On an estimate of complete trigonometric sums (Q795091)

Let q be an integer \(>1\) and \(f(x)=a_ kx^ k+...+a_ 1x+a_ 0\) be a polynomial of degree k with integral coefficients such that \((a_ 1,...,a_ k,q)=1\). By a complete trigonometric sum we mean a sum of the form \(S(q,f(x))=\sum^{q}_{x=1}e^{2\pi i f(x)/q}.\) Let \(s(q,f)=| S(q,f(x))| /q^{1-1/k}.\) In 1940 \textit{L. Hua} [C. R. Acad.
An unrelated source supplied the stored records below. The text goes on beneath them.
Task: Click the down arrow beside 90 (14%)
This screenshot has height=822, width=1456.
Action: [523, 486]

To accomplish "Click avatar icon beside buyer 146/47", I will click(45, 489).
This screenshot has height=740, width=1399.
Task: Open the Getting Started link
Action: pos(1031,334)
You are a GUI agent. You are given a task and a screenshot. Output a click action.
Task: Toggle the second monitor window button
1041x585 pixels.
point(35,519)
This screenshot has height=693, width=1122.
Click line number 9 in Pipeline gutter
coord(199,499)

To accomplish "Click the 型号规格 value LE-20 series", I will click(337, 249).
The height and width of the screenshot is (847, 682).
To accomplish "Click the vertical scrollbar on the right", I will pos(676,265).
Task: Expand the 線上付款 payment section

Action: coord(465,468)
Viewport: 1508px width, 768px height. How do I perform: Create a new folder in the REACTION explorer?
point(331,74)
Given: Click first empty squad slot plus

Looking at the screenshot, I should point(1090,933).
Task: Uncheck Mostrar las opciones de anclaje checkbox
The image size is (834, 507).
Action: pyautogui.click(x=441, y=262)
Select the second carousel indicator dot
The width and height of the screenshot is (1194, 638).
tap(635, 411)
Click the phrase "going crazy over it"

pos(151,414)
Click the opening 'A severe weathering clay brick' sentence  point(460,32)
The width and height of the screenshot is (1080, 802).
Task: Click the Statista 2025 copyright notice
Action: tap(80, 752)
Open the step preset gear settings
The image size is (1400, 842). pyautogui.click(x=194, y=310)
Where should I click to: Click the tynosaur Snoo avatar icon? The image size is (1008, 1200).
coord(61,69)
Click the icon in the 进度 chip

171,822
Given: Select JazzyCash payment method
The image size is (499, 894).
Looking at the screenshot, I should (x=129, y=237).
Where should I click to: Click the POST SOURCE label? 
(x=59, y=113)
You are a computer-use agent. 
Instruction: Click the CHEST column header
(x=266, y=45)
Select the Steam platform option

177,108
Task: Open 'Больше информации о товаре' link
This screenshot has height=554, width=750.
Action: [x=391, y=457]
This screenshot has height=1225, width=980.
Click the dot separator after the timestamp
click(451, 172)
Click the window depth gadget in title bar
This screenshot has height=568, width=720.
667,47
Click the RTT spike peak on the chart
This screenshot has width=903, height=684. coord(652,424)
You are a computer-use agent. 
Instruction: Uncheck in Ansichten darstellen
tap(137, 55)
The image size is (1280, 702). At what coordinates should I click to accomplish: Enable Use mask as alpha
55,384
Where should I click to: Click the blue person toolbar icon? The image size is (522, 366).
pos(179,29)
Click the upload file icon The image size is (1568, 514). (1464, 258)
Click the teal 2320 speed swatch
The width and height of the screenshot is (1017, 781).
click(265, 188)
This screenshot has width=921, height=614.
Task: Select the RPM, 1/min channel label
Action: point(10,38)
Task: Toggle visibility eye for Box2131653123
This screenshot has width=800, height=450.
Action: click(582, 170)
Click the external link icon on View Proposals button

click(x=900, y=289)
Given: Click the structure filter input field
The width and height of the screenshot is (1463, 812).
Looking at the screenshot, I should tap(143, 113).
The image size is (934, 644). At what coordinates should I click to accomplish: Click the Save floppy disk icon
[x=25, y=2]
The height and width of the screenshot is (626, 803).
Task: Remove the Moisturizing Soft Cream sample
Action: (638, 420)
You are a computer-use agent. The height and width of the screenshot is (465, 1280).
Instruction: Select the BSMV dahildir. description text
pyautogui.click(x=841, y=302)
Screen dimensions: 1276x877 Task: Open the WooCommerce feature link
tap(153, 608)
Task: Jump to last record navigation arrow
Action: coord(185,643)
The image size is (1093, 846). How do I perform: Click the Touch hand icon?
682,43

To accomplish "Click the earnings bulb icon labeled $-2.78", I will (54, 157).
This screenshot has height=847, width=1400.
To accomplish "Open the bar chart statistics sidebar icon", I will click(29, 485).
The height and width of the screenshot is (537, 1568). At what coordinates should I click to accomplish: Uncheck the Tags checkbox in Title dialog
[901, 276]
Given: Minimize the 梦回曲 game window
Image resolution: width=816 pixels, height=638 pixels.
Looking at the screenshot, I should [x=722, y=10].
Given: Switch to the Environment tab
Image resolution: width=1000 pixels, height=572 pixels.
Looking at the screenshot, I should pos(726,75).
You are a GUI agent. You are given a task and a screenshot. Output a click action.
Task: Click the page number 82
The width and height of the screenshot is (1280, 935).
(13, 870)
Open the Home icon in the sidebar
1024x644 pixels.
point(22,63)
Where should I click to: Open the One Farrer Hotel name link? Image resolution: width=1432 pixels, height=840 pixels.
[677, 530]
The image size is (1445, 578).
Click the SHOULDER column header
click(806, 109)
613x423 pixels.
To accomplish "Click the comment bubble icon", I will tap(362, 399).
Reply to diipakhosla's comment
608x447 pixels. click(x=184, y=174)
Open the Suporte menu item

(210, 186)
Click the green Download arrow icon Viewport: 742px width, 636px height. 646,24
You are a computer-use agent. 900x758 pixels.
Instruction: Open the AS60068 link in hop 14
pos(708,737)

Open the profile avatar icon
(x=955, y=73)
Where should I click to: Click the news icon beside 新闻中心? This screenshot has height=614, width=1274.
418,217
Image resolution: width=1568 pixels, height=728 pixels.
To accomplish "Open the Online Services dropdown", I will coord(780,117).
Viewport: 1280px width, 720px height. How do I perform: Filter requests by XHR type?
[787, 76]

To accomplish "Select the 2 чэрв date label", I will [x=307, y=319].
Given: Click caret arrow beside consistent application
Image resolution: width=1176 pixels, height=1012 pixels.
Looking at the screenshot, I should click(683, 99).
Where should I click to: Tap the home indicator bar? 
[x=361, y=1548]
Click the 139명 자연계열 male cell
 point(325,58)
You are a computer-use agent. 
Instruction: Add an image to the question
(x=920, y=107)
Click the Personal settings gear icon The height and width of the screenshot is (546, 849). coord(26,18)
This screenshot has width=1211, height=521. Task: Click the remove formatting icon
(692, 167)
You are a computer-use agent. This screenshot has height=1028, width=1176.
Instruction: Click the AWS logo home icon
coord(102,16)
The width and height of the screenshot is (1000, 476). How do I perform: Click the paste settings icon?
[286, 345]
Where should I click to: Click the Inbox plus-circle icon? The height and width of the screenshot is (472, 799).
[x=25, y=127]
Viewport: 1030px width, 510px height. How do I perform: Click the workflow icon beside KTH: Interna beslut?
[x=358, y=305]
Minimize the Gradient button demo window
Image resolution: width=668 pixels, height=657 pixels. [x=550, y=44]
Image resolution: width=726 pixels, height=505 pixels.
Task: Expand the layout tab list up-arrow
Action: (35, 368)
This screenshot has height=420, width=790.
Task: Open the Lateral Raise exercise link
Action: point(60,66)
Sci., Paris 210, 520-523 (1940; Zbl 0023.01101)] first proved that \(s(q,f)=O(q^{\epsilon})\) where the constant implied by ''O'' depends only on \(k\) and \(\epsilon\). The main order \(1-1/k\) is the best possible. Later on the following improvements were made. In 1977, \textit{J. Chen} [Sci. Sin. 20, 711-719 (1977; Zbl 0374.10024)] and \textit{S. B. Stechkin} [Tr. Mat. Inst. Steklova 143, 188-207 (1977; Zbl 0433.10026)] proved, respectively, \(s(q,f)\leq e^{6.1 k}\) (\(k\geq 3)\) and \(s(q,f)\leq \exp(k+O(k/\log k))\). In this paper \(s(q,f)\leq e^{2k}\) is proved.